SEATTLE — Washington state’s first recreational marijuana stores open for business this week, more than a year and a half after voters decided to legalize, tax and regulate pot. Some questions and answers about the industry:
When can I buy legal weed?
The state’s Liquor Control Board issued the first two dozen retail marijuana licenses in the wee hours Monday, and stores can open at 8 a.m. today if they’re ready. Once stores get their licenses, they can place their orders with the state’s licensed growers, who have to wait 24 hours before they ship the marijuana. It wasn’t immediately clear how many stores planned to open today. Some, such as Bellingham’s Top Shelf Cannabis, said it would be open at 8 a.m.; others, such as Seattle’s Cannabis City, planned to open at noon.
Where can I buy?
Washington issued its first 24 licenses Monday to shops to sell recreational marijuana: 14 in Western Washington, 10 in Eastern Washington. Spokane has three stores. Vancouver, Tacoma and Bellingham each have two. Seattle and the other cities on the list have one each. A couple of small towns have a store, including Bingen, population 725, in the Columbia River Gorge, and Winthrop, population 400, in the north Cascades.

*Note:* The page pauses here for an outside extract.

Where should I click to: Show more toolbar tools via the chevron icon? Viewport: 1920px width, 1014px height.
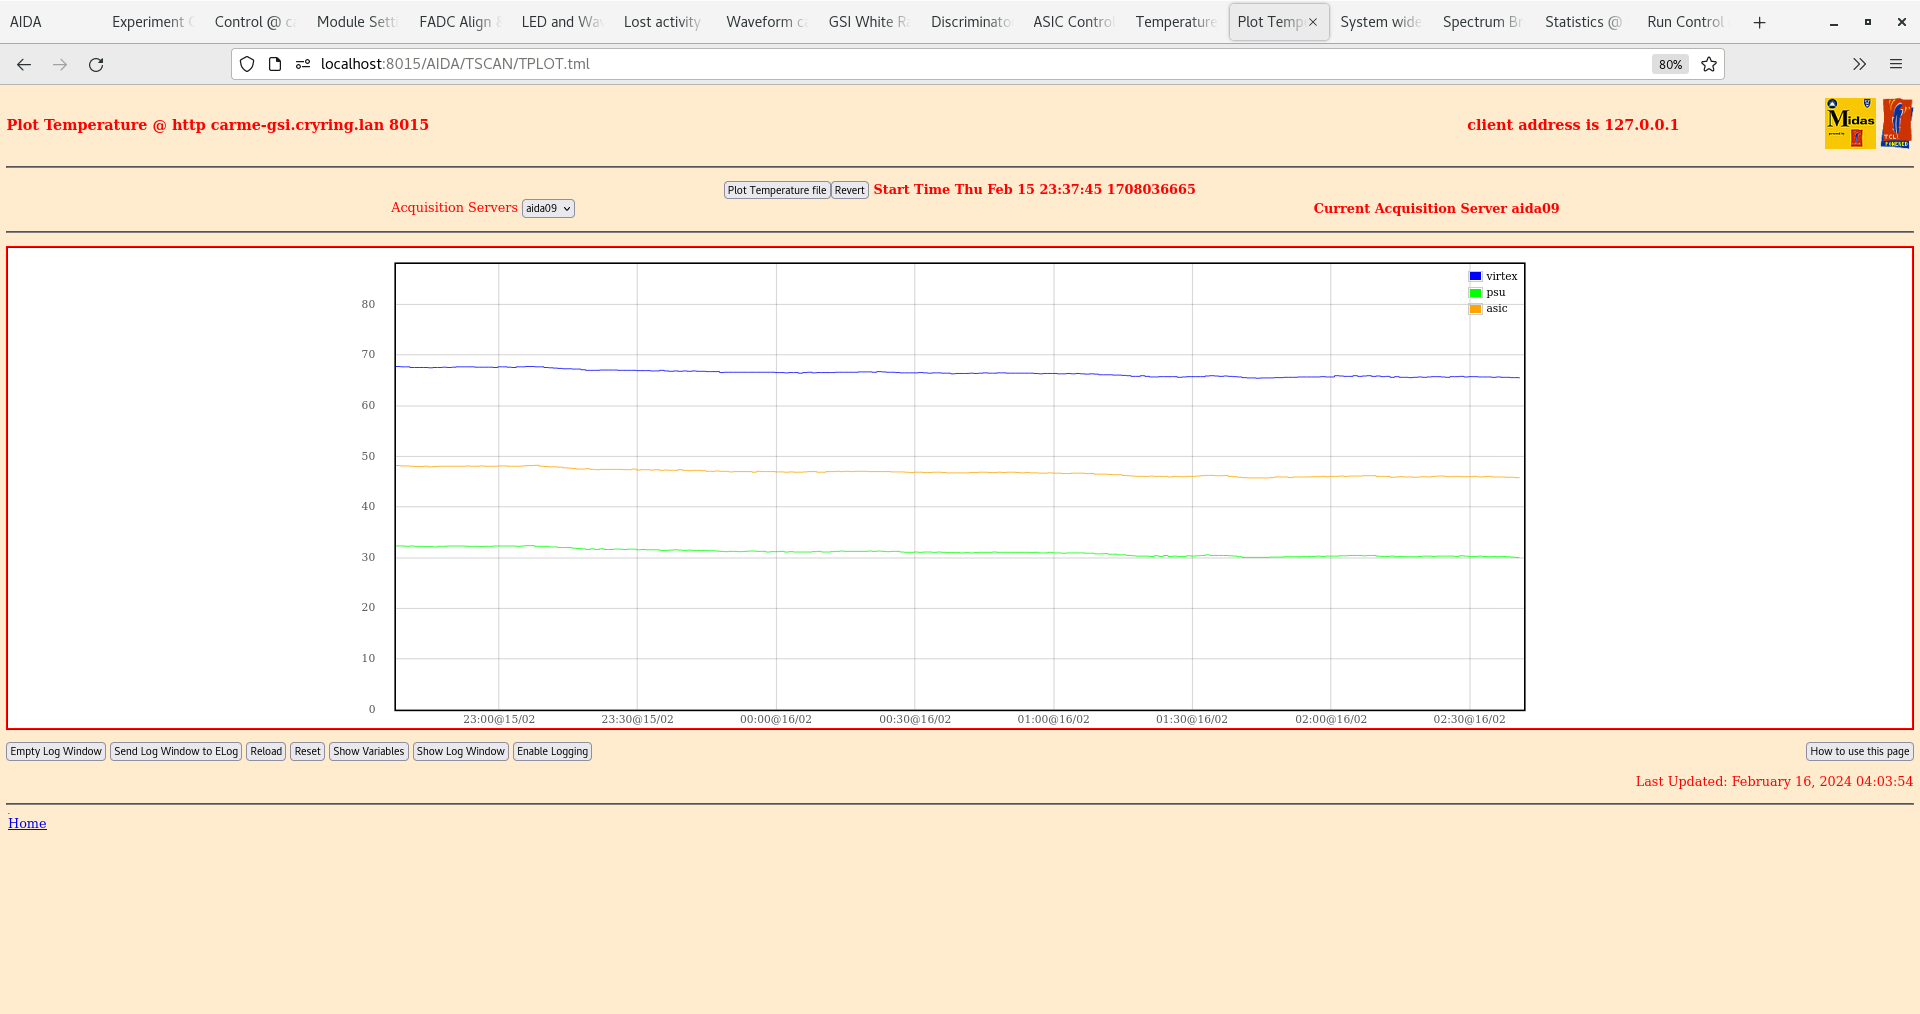click(1859, 64)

Liquor Control Board list: https://lcb.app.box.com/retail-7-7.
Will it be expensive?
Yes. Although some stores say they plan to sell some of their supply for as little as $10 or $12 a gram — comparable to what it sells for at the state’s unregulated medical dispensaries — others expect it to go for $25 or more. The issue is mainly supply. Relatively few growers have harvested — the pot being offered for sale in the coming days was grown by only about a dozen producers statewide. According to the two labs certified to check the pot for mold and other impurities, the samples they had tested by last Thursday represent a maximum initial statewide harvest of about 440 pounds.